Reagan’s last major act as Governor of California was a fight for Proposition 1, a tax-limitation amendment to the state constitution. Its failure made inevitable the far more draconian Proposition 13 of 1978, which sparked a wave of successful state tax-cutting referendums across the country, even in liberal Massachusetts. (Birnbaum and Murray mention Proposition 13 once, in their epilogue.) At the same time, the supply-siders were making the case for federal tax-rate cuts. Bradley’s opponent in his first run for the Senate was Jeffrey Bell, an early supply-side true believer. Birnbaum and Murray note the fact, but deny that Bell’s arguments had any effect on his opponent; Bradley, they claim, was already thinking of a broad-based, low-rate tax. If so, however, he kept it to himself.

Only by ignoring this crescendo of anti-tax activity can the authors preserve a second Washington assumption: that tax reform was a trans-ideological issue, a happy fusion of opposites. Naderite groups like Citizens for Tax Justice, Birnbaum and Murray note, had been harping on corporate tax breaks for years. But why, then, had their efforts been so unsuccessful until the right-wing tax revolt came along? Birnbaum and Murray quote, without fully understanding, a warning that Republican pollster Richard Wirthlin gave Baker early in 1984: “The public would be skeptical of any effort to ‘reform’ the tax system and would probably view it as a tax increase in disguise.” The public would have been right. Liberals are interested in spreading out the tax burden more evenly, but they are more interested in funding the programs they endorse. The average voter knows this. A tax-reform crusade composed of liberals would have gotten as far as Walter Mon-dale.

Birnbaum and Murray saddle themselves with a final Washington assumption: that tax reform has to be “revenue neutral.” Lawmakers could juggle rates and deductions as much as they liked, but the amount of money they would collect had to be the same as whatever had been raised under the old system. All the competing proposals and plans, except Kemp-Kasten, sought to reach this goal. But was it even possible? If a nation’s economic activity is a static quantity, then the revenues it generates can probably be rearranged as easily as building blocks. But if it is an ever-changing flow of effort and energy, how can such rigid calculations be made?

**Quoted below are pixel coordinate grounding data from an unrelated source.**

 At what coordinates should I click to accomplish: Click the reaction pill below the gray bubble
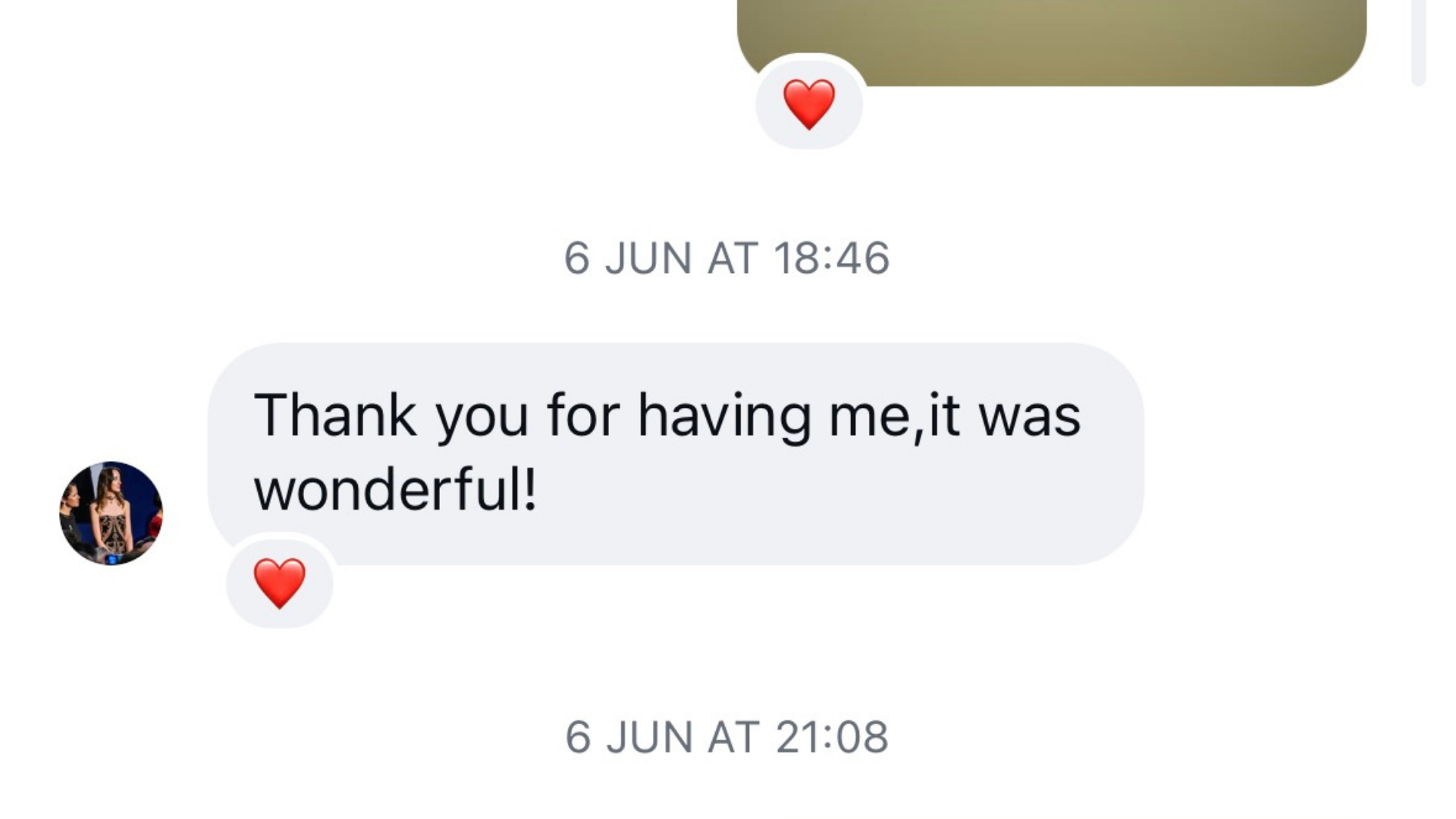pyautogui.click(x=280, y=583)
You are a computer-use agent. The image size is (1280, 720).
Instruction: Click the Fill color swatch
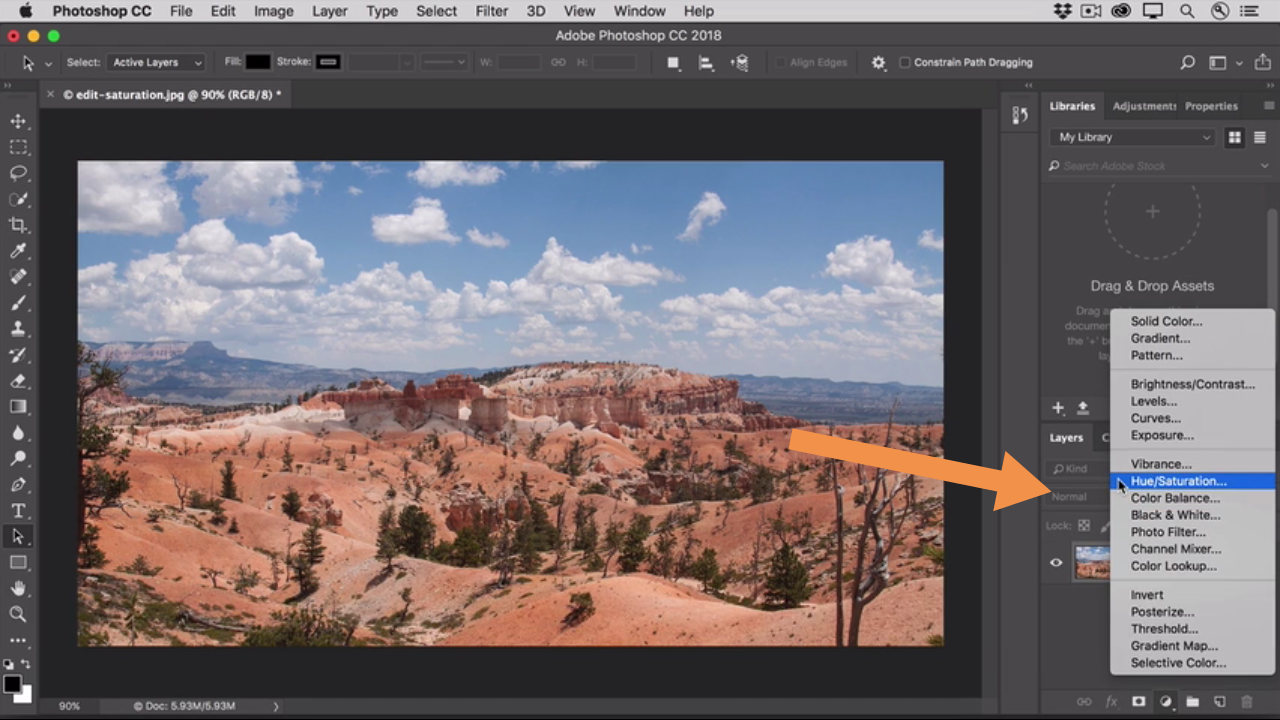click(258, 62)
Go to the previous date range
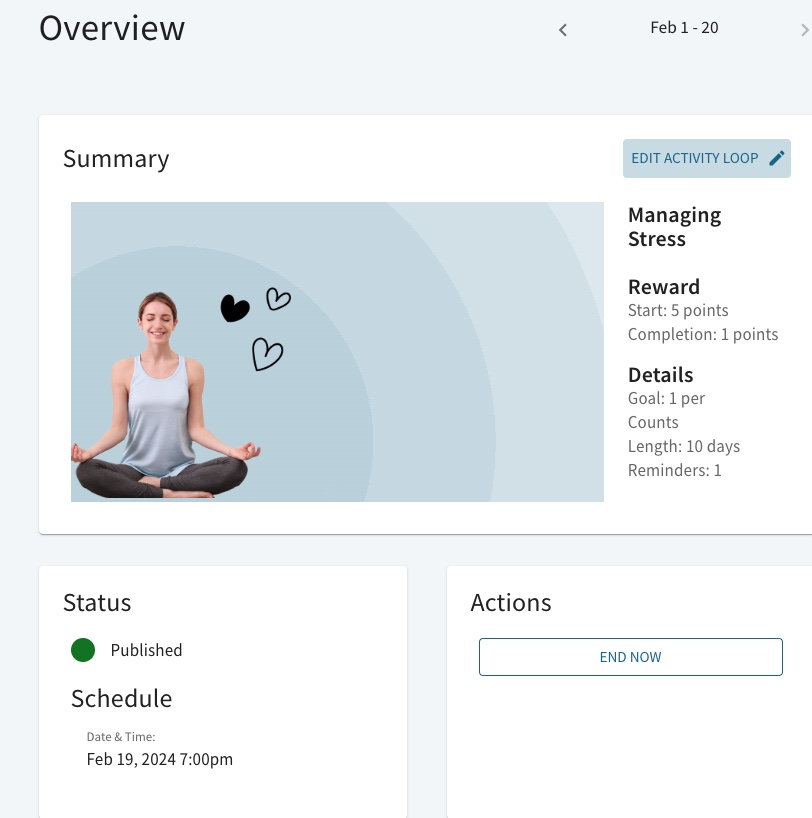Image resolution: width=812 pixels, height=818 pixels. pos(563,30)
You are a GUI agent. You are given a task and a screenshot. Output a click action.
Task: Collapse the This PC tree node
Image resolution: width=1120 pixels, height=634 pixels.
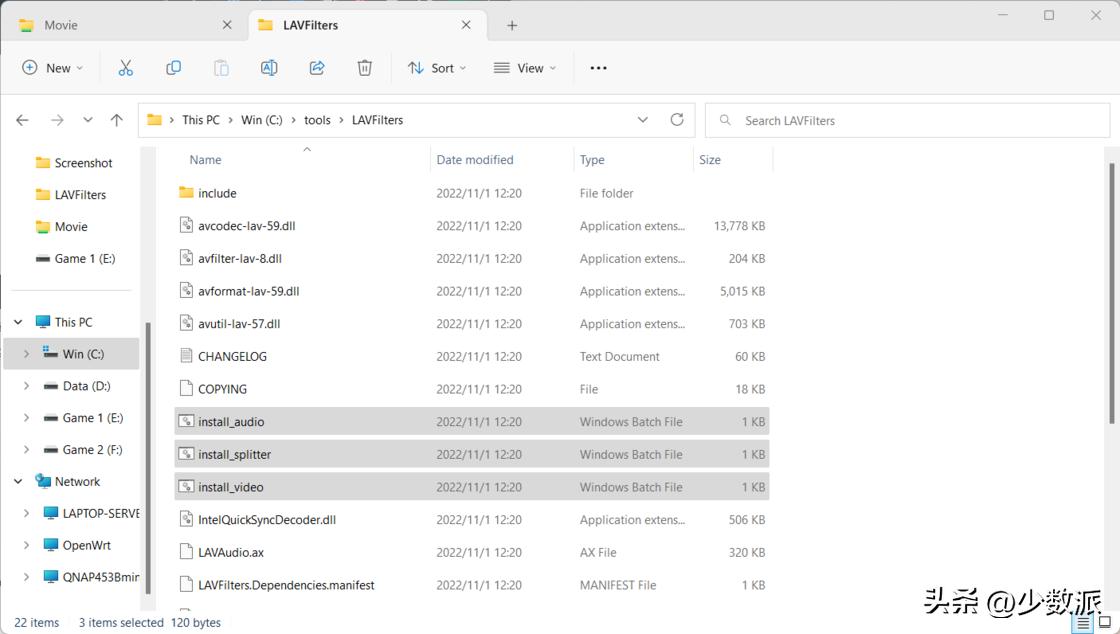(18, 322)
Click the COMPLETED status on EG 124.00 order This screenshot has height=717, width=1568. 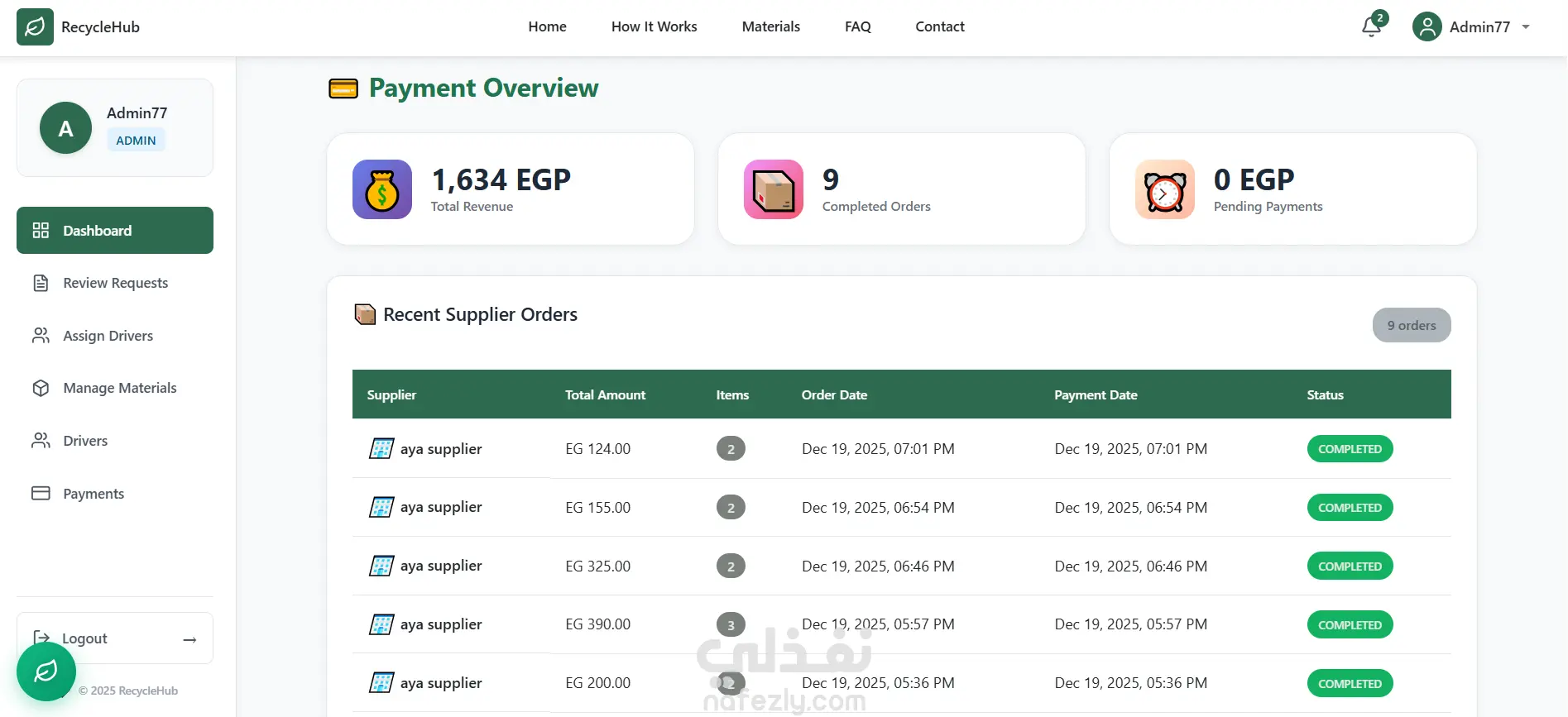click(1350, 449)
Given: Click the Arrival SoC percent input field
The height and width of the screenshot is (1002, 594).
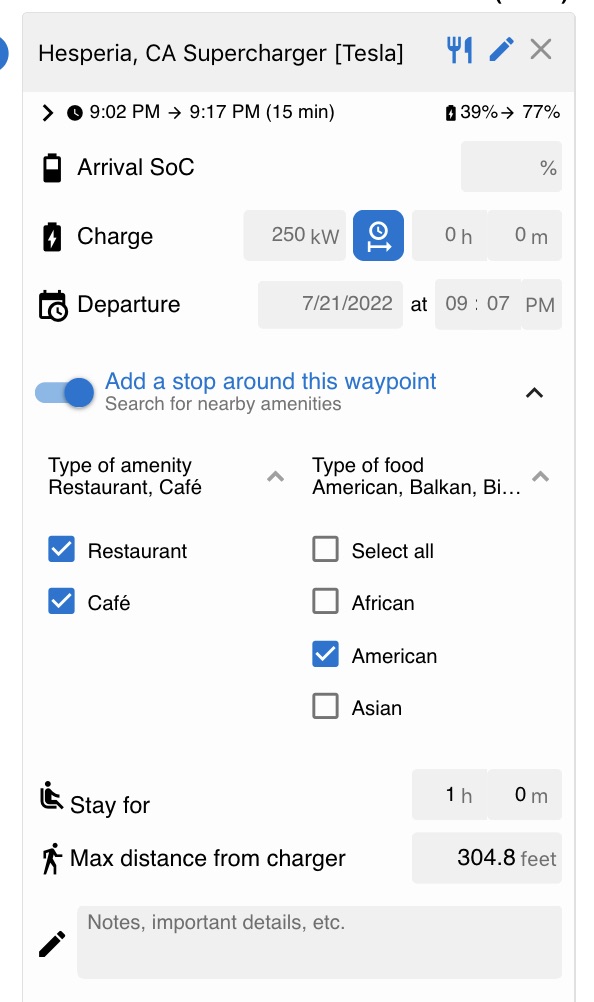Looking at the screenshot, I should (511, 167).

In practice, principles like “revenue neutrality” put politicians at the mercy of economic forecasters—with often comic results. At several points in this story, the major actors are seen sweating and straining to come up with some workable scheme, only to be told at the last minute that, due to new projections, or simple error, they are still several billion dollars short. The only one ever to lose his temper was Packwood, who, after one $17-billion surprise, criticized his forecasters on television. Birnbaum and Murray scold this loss of temper as “cruel and mindless.” I sympathize with Packwood. But even he, after his outburst, obediently returned to his labors. Thus do economists make cowards of us all.

If Birnbaum and Murray had looked around some of their assumptions, their book might have lost some of its single-minded concentration and energy, but it would have been richer for the effort.